*** PAGE EXCERPT Section Begins ***

I'm new to the site but it's been already very useful for me, so thank you in advance
Here is my story:
my computer (Windows 7 - 64bit) has been infected by some version of CryptoWall but somehow the malware has not been able to do much damage (yet), or at least so it seems to me. I'll try and be as specific as possible:
While browsing (Internet Explorer 11) I received a couple of red alert messages by my AV asking if I wanted to delete or ignore the file(s), and I chose "delete". After that, the infamous CryptoWall popup came out, with the all-too-well-known ransome note (actually I know about it NOW, after reading your forums, didn't know anything until yesterday). Immediately after the ransome note popped up, instinctively I pulled the plug of my Internet connection and closed every running application. The computer has NOT been online since then.
Then I deleted the ransome note files present on my desktop (by the way with filename "INSTRUCTIONS_74A474" - different from any other report I have read in the forums - and the usual three extensions) and checked the recycle bin: strangely, all the more recent items were gone (about 20 files), and only the oldest 3 items were remaining, along with the three ransome notes I had just moved to the bin.
Then I performed a full cleaning by running CCleaner. Now I really hope this was not a bad move as far as finding the malware is concerned.
Then I looked for more ransome notes in my computer, finding some only in the local disk C: directory and in the Appdata/Roaming/Microsoft/Windows/Start Menu/Programs/Startup directory. The latter was empty apart from the three ransome notes. I do not know whether there was supposed to be something there but I guess so. I cannot exclude that other ransome notes could be found elsewhere but I did "look around" quite a lot without finding more of them.
Now here is the most important piece of information: no single file on my computer seems to have been encrypted. This was confirmed by running ListCwall (as found on your site). Using USB keys also does not trigger any encryption whatsoever, so that I have been able to use an old USB keys to move anti-malware programs from my wife's laptop to mine.

*** PAGE EXCERPT Section Ends ***
*** RECORD EXTRACTS Section Begins ***

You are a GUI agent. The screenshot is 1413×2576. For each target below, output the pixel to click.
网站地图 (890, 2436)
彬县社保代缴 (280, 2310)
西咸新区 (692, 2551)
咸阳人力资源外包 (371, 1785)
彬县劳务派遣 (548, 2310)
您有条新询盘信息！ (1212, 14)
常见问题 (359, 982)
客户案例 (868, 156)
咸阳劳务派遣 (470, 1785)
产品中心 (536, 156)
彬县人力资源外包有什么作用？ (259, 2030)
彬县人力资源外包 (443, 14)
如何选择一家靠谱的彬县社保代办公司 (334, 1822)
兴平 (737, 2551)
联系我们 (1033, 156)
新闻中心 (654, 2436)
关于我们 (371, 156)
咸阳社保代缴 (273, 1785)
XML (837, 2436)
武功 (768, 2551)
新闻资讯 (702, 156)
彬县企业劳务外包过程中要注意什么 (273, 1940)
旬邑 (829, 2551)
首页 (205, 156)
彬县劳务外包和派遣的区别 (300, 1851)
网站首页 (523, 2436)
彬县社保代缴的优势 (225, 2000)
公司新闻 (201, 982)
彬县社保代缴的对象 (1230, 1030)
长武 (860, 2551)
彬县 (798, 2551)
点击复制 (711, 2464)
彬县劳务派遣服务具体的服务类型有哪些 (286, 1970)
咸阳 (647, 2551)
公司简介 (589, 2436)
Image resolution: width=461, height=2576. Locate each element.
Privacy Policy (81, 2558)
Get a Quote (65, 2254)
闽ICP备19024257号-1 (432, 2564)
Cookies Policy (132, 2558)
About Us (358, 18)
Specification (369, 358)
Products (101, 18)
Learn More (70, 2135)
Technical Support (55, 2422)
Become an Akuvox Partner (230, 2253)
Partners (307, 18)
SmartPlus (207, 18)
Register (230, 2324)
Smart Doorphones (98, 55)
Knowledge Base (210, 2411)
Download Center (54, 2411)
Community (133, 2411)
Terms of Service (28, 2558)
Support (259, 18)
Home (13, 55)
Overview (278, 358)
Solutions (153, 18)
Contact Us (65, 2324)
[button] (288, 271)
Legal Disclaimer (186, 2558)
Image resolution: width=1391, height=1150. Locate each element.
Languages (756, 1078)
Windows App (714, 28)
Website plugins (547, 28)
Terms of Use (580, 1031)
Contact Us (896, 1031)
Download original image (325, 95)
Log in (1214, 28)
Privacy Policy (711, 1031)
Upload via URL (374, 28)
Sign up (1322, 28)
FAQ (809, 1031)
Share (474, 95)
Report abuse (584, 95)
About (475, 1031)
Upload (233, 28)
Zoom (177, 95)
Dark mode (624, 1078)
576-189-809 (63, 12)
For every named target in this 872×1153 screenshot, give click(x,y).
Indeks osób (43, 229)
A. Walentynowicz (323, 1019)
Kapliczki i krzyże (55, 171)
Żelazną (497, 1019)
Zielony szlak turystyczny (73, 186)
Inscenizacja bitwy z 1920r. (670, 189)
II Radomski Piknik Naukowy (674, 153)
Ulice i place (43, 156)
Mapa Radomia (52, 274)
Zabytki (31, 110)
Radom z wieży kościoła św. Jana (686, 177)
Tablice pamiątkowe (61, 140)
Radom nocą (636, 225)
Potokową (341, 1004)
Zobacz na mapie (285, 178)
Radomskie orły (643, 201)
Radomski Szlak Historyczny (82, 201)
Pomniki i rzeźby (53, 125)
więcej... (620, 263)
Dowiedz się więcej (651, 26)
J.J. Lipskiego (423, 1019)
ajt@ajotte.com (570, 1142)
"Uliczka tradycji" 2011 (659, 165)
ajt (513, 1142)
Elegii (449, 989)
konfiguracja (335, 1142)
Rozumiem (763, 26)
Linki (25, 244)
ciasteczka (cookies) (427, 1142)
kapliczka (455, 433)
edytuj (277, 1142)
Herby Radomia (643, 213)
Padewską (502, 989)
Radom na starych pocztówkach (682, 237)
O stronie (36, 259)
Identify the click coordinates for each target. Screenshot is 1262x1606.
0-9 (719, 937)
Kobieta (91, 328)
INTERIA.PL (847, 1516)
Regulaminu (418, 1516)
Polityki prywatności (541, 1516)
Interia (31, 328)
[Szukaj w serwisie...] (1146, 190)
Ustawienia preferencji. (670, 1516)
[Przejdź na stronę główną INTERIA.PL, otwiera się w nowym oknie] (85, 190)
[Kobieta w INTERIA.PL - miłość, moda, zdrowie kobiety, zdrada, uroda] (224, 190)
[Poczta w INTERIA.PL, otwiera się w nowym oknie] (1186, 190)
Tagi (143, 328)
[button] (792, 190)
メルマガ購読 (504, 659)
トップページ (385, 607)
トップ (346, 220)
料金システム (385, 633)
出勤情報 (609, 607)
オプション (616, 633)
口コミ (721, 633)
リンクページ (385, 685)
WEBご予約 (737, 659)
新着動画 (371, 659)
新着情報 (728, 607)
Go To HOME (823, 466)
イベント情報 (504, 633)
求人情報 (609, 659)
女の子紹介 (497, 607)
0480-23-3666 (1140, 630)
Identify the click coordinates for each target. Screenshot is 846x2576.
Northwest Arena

*** RECORD EXTRACTS Section Ends ***

Reproduce verbatim the section of the CryptoWall forum post that starts at "I'm new to the" and ends at "online since then.".

I'm new to the site but it's been already very useful for me, so thank you in advance
Here is my story:
my computer (Windows 7 - 64bit) has been infected by some version of CryptoWall but somehow the malware has not been able to do much damage (yet), or at least so it seems to me. I'll try and be as specific as possible:
While browsing (Internet Explorer 11) I received a couple of red alert messages by my AV asking if I wanted to delete or ignore the file(s), and I chose "delete". After that, the infamous CryptoWall popup came out, with the all-too-well-known ransome note (actually I know about it NOW, after reading your forums, didn't know anything until yesterday). Immediately after the ransome note popped up, instinctively I pulled the plug of my Internet connection and closed every running application. The computer has NOT been online since then.